Chief among the characteristics of highly successful people are a fierce work ethic and the ability to make success look easy. A good example is Valerie Jarrett, Chief Executive Officer of the Barack Obama Foundation, who spoke at Proskauer virtually last week as part of the firm’s A Path Forward lecture series and Collaborate for Change program. The presentation was moderated by Daryn Grossman, Proskauer’s Managing Partner, and interspersed with personal stories from members of the Proskauer community.
Jarrett discussed her background, including the influence of her parents who told her if she set goals and worked hard, she could accomplish anything. Ironically, it was when Jarrett actually reached the pinnacle of success, as the longest-serving Senior Advisor in White House history, that her parents acknowledged that at the time they told her those encouraging words, they did not in fact believe them in light of their own experience. Indeed, Jarrett’s father, an accomplished physician, took a job overseas before she was born because of the discrimination he faced as a Black doctor in the United States.

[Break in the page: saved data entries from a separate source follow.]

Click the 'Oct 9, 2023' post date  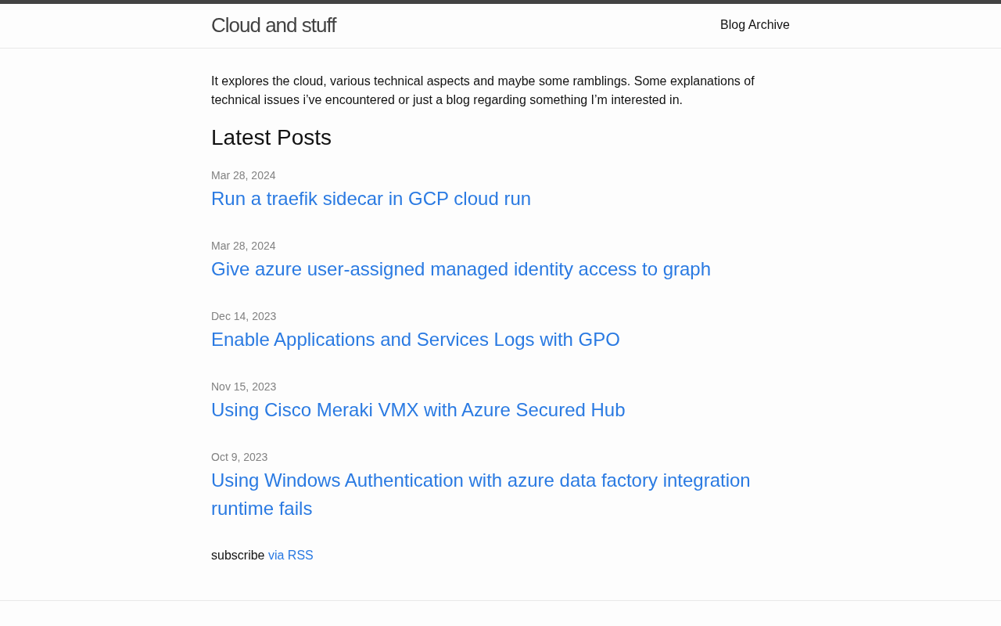click(239, 457)
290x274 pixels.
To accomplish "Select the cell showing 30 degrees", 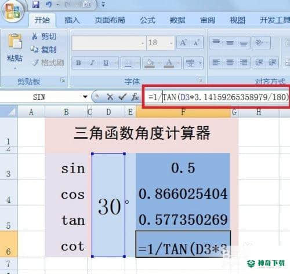I will coord(108,205).
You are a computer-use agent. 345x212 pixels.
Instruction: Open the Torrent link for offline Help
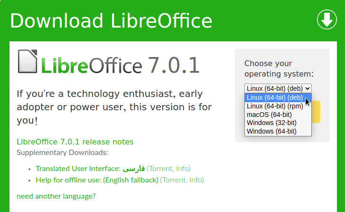pos(174,180)
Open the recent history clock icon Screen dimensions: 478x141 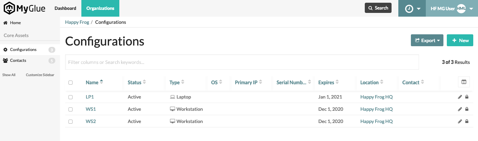(x=409, y=9)
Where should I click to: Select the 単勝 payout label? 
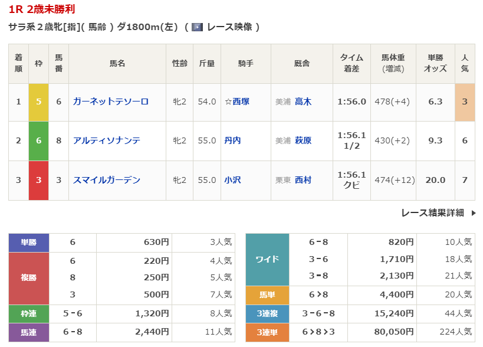click(x=29, y=242)
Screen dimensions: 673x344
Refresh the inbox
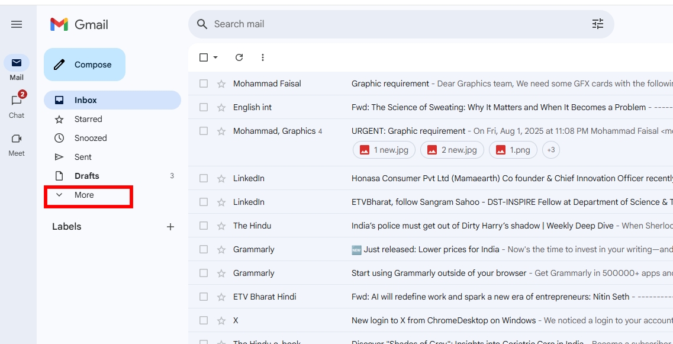pyautogui.click(x=239, y=57)
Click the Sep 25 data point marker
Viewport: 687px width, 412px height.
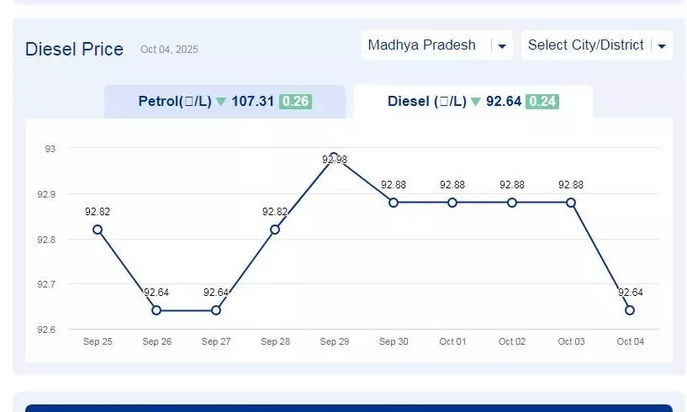click(x=98, y=230)
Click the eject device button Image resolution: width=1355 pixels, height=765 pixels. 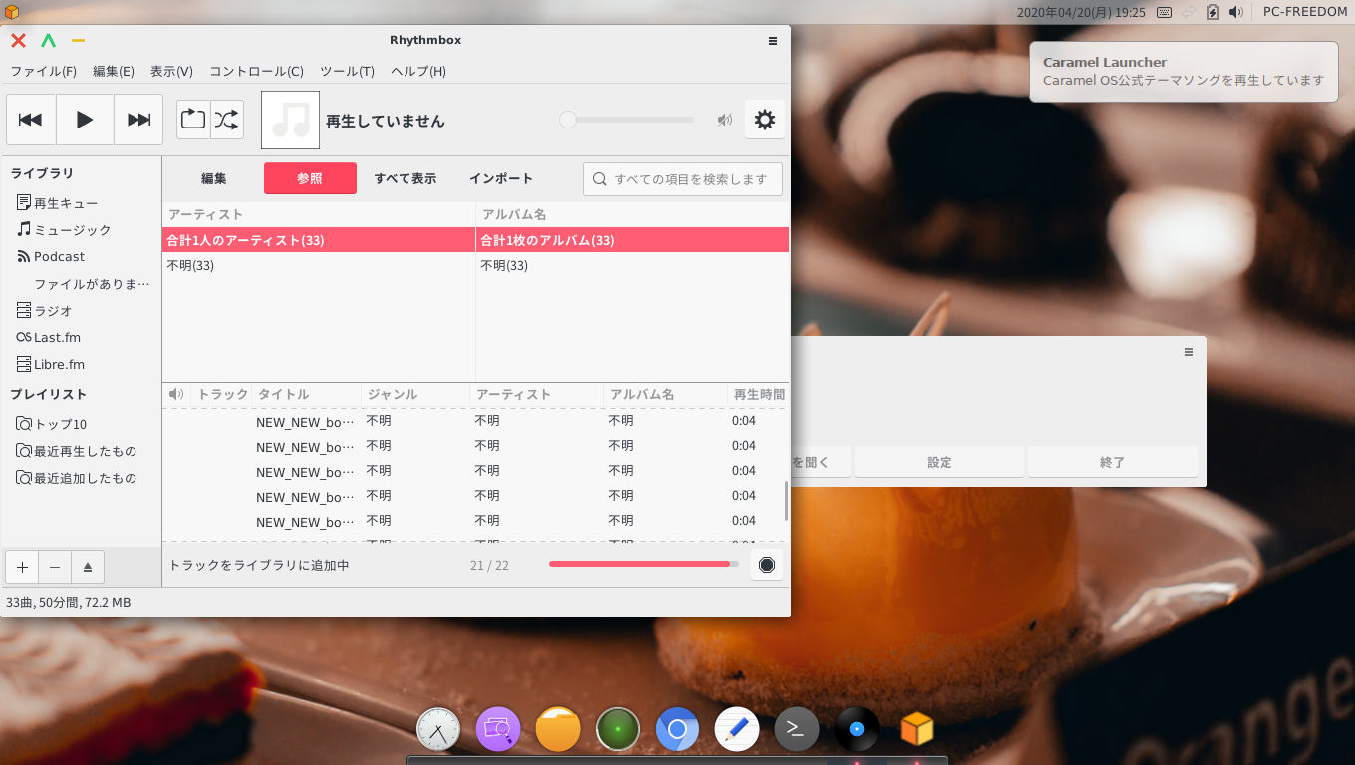(88, 567)
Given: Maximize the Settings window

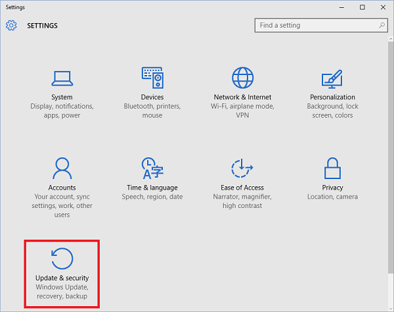Looking at the screenshot, I should click(362, 7).
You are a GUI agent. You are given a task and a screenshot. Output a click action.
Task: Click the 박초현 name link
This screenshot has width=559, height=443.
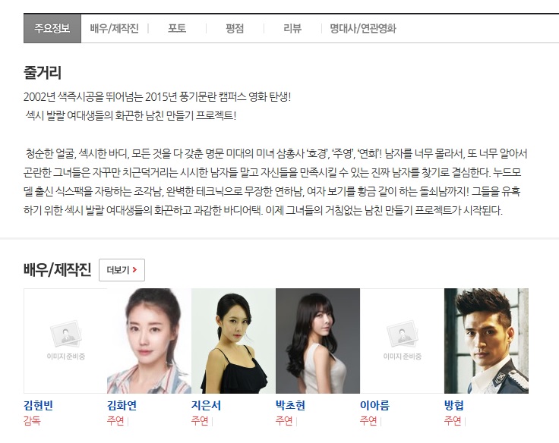point(291,405)
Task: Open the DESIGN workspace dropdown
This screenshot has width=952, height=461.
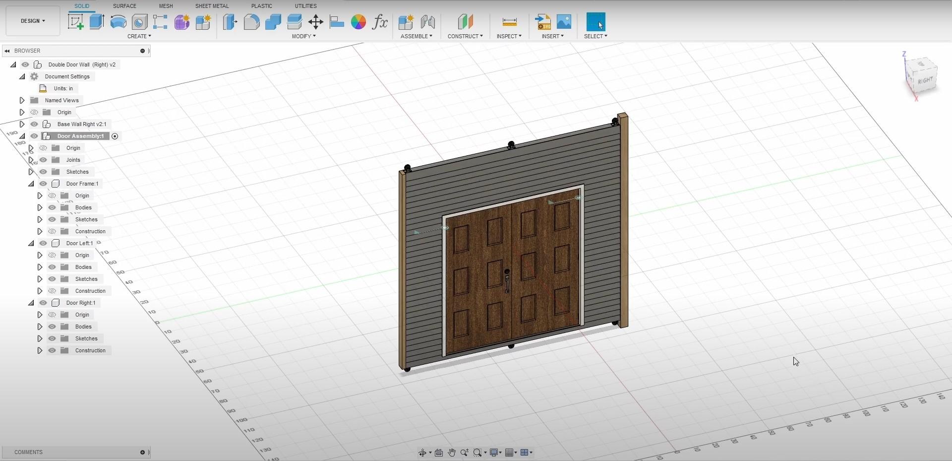Action: [x=33, y=21]
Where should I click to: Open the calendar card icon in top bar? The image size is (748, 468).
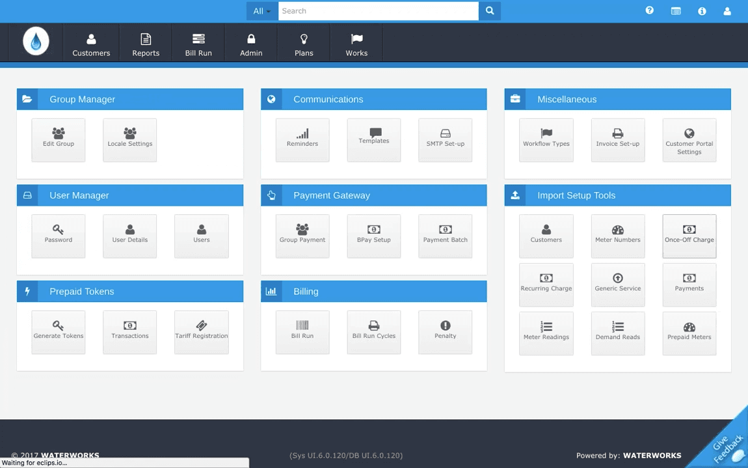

Jarrett emphasized the importance for all of us to engage in difficult conversations about race, explaining that you, “can’t ignore the past if you expect to have a path forward.” The murder of George Floyd shocked the nation but, in reality, there was nothing new about what occurred in the gruesome video that simply laid bare the longstanding racial injustice in this country. According to Jarrett, the question remains whether we will “rise to the moment” and recognize that although we have made substantial progress on racial and social justice, we still have a long way to go.
Those words resonate deeply as they relate to pro bono. Indeed, almost all of our pro bono work advances racial justice because of how deeply entrenched racial disparities remain in American institutions and society. We see this in education, housing, incarceration rates, and the wealth gap. We see this in our system of justice, where throughout the country certain courts like the family, housing, and criminal courts, which disproportionately serve people of color, are disproportionately under-resourced. And we see this in voting rights where throughout our history, up to and including the present day, there have been efforts to exclude people of color from exercising their most fundamental right in a democracy.
In sum, Jarrett reinforced the necessity to not only engage in discussion but to take action. This means fostering inclusive and diverse workplaces and no longer tolerating a two-tiered society or a second class system of justice for anyone.